Fortunately for the two countries, the Prime Minister of Japan, Mr Yasuhiro Nakasone, and Mr Gandhi seek to have struck a rapport. Moreover, Mr Nakasone is favourably disposed towards India. He told me and some other visiting Indian journalists in Tokyo that it would be “indeed a great honour and pleasure for us to able to receive Mr Gandhi here.” The two have met four times already, beginning with Mr Nakasone’s official visit to India in May last year. They again met six months later when Mr Nakasone visited New Delhi to attend the funeral of Mrs Indira Gandhi. His advisers are known to have been of the view that a visit by the Foreign Minister, Mr Abe, would be adequate. However, Mr Nakasone decided to come himself. They met for the third time in Moscow on the occasion of Mr Cherenko’s funeral. Their fourth meeting took place last month in New York — at the time of the 40th anniversary celebrations of the UN. The meeting was warm and friendly and helped the two leaders to set the tone for the forthcoming get-together. In fact, Mr Nakasone told us: “Other than the Prime Minister of India, I know very few Prime Ministers of other countries with whom I frequently meet.”
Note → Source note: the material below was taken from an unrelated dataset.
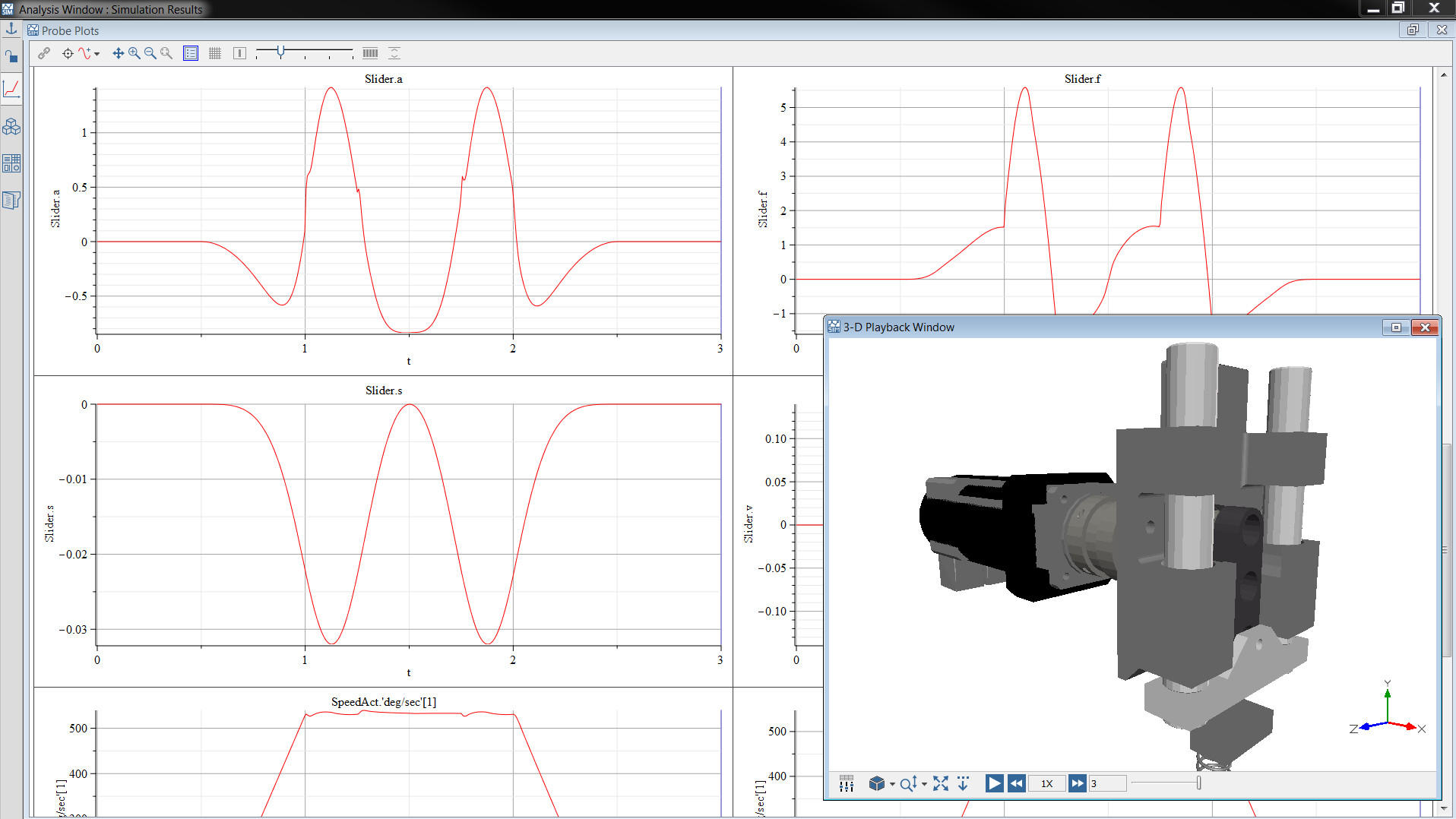Click the playback time input field
Screen dimensions: 1456x819
point(1106,783)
Equally happily, there are no major political problems between India and Japan. In fact, Tokyo remembers two things with considerable warmth and gratitude. First, the great stand taken by Justice Radhabinod Pal as a representative of India on the International Military Tribunal for the Far East following World War II. Dr Pal, the Japanese recall, argued for the acquittal of all those accused of war crimes. Second, India under Jawaharlal Nehru declined to be a party to the San Francisco Peace Treaty and demand reparations. Instead, it concluded a separate peace treaty with Japan in June 1952. This was one of the first peace treaties concluded by Japan after the Allied occupation. India’s friendly attitude towards Japan, Tokyo further recalls, “helped Japan greatly in its smooth re-entry into the international community of nations.” What is more, Japan continues to consider Buddhism as an important link between the two countries — as also the celebrated friendship of their art critic Tenshin (Kakuzo) Okakura with Swami Vivekananda and Rabindranath Tagore and the struggle for Indian independence waged by Rash Behari Bose and Netaji Subhas Bose from Japan and outside.

Friendly relations have continued between the two countries, centred on close ties of trade, economy and technical cooperation. (Japan-India trade developed mainly on the basis of Japanese imports of cotton before World War II and of iron-ore after the war.) Candidly, however, their growth over the past two decades has left much to be desired. Nehru in his time not only underlined the importance of Indo-Japanese friendship as a force for peace and stability but also advocated the need for India and Japan “to dovetail their economies and planning”. Inspired by Nehru’s warmth and vision, Prime Minister Ikeda of Japan visited India in 1962 and said that the two countries had “a common destiny”. Alas, no one today talks of “a common destiny” or in terms of Nehru’s vision. Understandably, much water has flown down the Jamuna. Japan has risen from the ashes like the Phoenix and is today an economic giant, leaving even leading Western countries way behind. (The US has presently an adverse balance of trade of $40 billion.) Nevertheless, one question needs to be asked. What has gone wrong between India and Japan and why?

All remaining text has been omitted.